The entries below should be transcribed exactly, every one of them.

----------

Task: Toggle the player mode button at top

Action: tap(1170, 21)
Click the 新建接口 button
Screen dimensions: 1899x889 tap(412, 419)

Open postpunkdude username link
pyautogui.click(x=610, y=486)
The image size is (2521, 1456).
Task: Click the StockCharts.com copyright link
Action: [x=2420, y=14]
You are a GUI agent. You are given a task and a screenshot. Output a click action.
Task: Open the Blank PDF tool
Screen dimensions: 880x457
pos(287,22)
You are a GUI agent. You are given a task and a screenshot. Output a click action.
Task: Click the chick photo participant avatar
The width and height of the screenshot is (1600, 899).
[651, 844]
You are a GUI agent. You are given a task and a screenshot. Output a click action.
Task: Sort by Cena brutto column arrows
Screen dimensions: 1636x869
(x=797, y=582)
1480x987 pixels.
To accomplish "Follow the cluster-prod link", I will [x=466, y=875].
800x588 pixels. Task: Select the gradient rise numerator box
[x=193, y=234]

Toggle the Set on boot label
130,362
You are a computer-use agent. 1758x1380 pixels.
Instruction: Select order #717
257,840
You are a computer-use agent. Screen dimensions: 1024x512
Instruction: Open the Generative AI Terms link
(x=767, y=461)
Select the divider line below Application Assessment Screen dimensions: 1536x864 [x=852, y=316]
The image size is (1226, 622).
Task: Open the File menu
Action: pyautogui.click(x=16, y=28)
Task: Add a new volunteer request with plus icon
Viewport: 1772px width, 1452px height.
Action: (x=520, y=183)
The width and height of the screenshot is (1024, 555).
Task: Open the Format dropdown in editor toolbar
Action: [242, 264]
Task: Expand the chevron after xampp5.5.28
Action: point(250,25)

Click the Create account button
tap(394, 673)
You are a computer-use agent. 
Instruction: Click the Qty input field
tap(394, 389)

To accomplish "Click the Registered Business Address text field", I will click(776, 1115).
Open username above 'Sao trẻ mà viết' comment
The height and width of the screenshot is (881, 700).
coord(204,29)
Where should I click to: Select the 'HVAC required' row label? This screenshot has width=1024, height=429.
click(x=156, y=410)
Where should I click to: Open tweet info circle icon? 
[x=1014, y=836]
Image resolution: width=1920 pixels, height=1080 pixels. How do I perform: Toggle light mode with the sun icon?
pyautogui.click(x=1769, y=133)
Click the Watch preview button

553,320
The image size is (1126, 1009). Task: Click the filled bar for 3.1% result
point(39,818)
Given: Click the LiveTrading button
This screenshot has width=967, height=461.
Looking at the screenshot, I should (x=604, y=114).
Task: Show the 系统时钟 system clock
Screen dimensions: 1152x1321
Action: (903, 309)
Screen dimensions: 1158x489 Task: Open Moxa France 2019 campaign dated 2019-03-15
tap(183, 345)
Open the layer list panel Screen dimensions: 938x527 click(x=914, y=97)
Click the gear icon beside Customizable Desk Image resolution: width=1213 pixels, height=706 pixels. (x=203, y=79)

----------

■ SOLUTION
Task: Toggle the player mode button at top

Action: tap(1170, 21)
Click the 新建接口 button
Screen dimensions: 1899x889 tap(412, 419)

Open postpunkdude username link
pyautogui.click(x=610, y=486)
The image size is (2521, 1456).
Task: Click the StockCharts.com copyright link
Action: [x=2420, y=14]
You are a GUI agent. You are given a task and a screenshot. Output a click action.
Task: Open the Blank PDF tool
Screen dimensions: 880x457
pos(287,22)
You are a GUI agent. You are given a task and a screenshot. Output a click action.
Task: Click the chick photo participant avatar
The width and height of the screenshot is (1600, 899).
[651, 844]
You are a GUI agent. You are given a task and a screenshot. Output a click action.
Task: Sort by Cena brutto column arrows
Screen dimensions: 1636x869
(x=797, y=582)
1480x987 pixels.
To accomplish "Follow the cluster-prod link", I will [x=466, y=875].
800x588 pixels. Task: Select the gradient rise numerator box
[x=193, y=234]

Toggle the Set on boot label
130,362
You are a computer-use agent. 1758x1380 pixels.
Instruction: Select order #717
257,840
You are a computer-use agent. Screen dimensions: 1024x512
Instruction: Open the Generative AI Terms link
(x=767, y=461)
Select the divider line below Application Assessment Screen dimensions: 1536x864 [x=852, y=316]
The image size is (1226, 622).
Task: Open the File menu
Action: pyautogui.click(x=16, y=28)
Task: Add a new volunteer request with plus icon
Viewport: 1772px width, 1452px height.
Action: (x=520, y=183)
The width and height of the screenshot is (1024, 555).
Task: Open the Format dropdown in editor toolbar
Action: [242, 264]
Task: Expand the chevron after xampp5.5.28
Action: point(250,25)

Click the Create account button
tap(394, 673)
You are a computer-use agent. 
Instruction: Click the Qty input field
tap(394, 389)

To accomplish "Click the Registered Business Address text field", I will click(776, 1115).
Open username above 'Sao trẻ mà viết' comment
The height and width of the screenshot is (881, 700).
coord(204,29)
Where should I click to: Select the 'HVAC required' row label? This screenshot has width=1024, height=429.
click(x=156, y=410)
Where should I click to: Open tweet info circle icon? 
[x=1014, y=836]
Image resolution: width=1920 pixels, height=1080 pixels. How do I perform: Toggle light mode with the sun icon?
pyautogui.click(x=1769, y=133)
Click the Watch preview button

553,320
The image size is (1126, 1009). Task: Click the filled bar for 3.1% result
point(39,818)
Given: Click the LiveTrading button
This screenshot has width=967, height=461.
Looking at the screenshot, I should (x=604, y=114).
Task: Show the 系统时钟 system clock
Screen dimensions: 1152x1321
Action: (903, 309)
Screen dimensions: 1158x489 Task: Open Moxa France 2019 campaign dated 2019-03-15
tap(183, 345)
Open the layer list panel Screen dimensions: 938x527 click(x=914, y=97)
Click the gear icon beside Customizable Desk Image resolution: width=1213 pixels, height=706 pixels. (x=203, y=79)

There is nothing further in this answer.